[begin PAGE EXCERPT]

This case was heard by the trial court without a jury, and the ore tenus standard of review applies. “Under [the] ore tenus standard of review, the trial court's findings carry a presumption of correctness which will not be disturbed on appeal unless palpably wrong, without supporting evidence, or manifestly unjust.” International Paper Co. v. Whilden, 469 So.2d 560, 564 (Ala. 1985).
On appeal, Sandra argues that the trial court erred in holding that the plaintiffs had proved that an implied general partnership existed.1 Sandra also asserts that the trial court erred when it treated the Windmill Road farm as partnership property and when it calculated her contribution to the partnership. Finally, Sandra argues that the judgment was inequitable and contrary to the Alabama Partnership Law, § 10A-8A-1.01, et seq., Ala. Code 1975.2
I. Implied General Partnership
Sandra argues that the plaintiffs failed to prove the existence of an implied general partnership. Sandra asserts that there was no implied or express agreement among the Penneys to establish a partnership. She further asserts that there was no sharing of the profits from the poultry-farming operations within the meaning of § 10A-8A-2.01, Ala. Code 1975. In its judgment, the trial court made findings that, beginning in 2002, the Penneys had signed various loan documents, including the mortgage on the Windmill Road farm, had entered into contracts to grow chickens for Koch Farms, LLC, and had operated a poultry-farming business with the intent to share in the profits and losses of the business. The trial court concluded that the Penneys’ intent to form a general partnership was implied by those actions.

[end PAGE EXCERPT]

__WHAT TO WORK ON__. According to the opinion excerpt, on what grounds may a trial court's findings under the ore tenus standard of review be disturbed on appeal? List all of them. The rows that come next are drawn from a separate source and are unrelated to the opinion excerpt.

[begin EXTRACTED INFORMATION]

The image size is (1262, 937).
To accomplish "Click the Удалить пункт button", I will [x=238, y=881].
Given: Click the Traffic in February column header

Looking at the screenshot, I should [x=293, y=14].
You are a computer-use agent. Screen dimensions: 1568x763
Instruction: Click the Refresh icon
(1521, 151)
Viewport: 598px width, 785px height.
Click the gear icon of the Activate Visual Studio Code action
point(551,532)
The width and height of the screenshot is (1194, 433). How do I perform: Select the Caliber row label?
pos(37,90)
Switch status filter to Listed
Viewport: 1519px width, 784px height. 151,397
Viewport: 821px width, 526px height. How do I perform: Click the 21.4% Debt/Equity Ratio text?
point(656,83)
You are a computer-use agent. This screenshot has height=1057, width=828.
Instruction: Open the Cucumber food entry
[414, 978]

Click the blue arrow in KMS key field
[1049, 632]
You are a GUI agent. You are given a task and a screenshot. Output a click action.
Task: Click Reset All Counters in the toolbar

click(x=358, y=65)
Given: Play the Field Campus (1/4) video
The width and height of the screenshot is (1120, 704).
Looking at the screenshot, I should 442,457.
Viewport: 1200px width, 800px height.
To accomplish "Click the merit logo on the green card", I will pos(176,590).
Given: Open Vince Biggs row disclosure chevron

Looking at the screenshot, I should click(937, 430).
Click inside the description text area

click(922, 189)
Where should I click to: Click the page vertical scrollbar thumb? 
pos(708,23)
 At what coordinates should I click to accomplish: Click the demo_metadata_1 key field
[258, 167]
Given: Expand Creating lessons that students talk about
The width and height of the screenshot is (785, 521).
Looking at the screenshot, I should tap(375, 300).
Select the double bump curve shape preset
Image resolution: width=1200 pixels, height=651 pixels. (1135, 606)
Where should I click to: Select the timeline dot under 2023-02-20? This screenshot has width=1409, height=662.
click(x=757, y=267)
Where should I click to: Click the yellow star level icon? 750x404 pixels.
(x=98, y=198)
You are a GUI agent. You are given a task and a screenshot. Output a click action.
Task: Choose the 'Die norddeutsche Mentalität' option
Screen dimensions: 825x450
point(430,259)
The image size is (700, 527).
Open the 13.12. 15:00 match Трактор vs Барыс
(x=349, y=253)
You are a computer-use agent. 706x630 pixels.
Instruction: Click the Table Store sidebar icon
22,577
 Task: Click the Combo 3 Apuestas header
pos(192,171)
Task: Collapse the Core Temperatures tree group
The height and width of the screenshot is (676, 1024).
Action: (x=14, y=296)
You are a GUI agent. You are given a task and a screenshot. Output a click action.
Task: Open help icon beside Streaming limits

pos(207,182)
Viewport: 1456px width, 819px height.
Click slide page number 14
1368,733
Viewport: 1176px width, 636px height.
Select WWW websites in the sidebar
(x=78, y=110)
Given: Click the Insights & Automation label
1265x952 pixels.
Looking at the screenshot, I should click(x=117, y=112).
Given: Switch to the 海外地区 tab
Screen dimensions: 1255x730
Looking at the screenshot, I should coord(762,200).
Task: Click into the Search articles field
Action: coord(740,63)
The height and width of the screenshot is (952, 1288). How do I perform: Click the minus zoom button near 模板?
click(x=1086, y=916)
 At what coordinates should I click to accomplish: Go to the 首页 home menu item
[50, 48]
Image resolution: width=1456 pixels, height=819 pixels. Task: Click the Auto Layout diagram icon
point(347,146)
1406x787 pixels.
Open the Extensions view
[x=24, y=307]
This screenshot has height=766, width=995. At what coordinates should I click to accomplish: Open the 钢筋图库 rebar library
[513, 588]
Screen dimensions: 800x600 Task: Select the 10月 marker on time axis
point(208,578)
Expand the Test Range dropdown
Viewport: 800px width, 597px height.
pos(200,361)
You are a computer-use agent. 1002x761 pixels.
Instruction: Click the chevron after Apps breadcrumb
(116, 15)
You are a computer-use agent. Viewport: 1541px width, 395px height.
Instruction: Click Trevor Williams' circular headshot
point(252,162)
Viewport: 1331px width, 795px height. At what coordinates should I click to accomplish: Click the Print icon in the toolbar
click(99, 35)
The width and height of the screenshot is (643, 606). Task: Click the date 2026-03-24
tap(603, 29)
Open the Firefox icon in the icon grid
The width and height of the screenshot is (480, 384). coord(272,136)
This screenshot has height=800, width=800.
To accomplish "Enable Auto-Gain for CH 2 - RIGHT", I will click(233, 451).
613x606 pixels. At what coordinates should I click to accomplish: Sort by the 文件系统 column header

[end EXTRACTED INFORMATION]

__WORKED SOLUTION__.
- The findings are palpably wrong.
- The findings are without supporting evidence.
- The findings are manifestly unjust.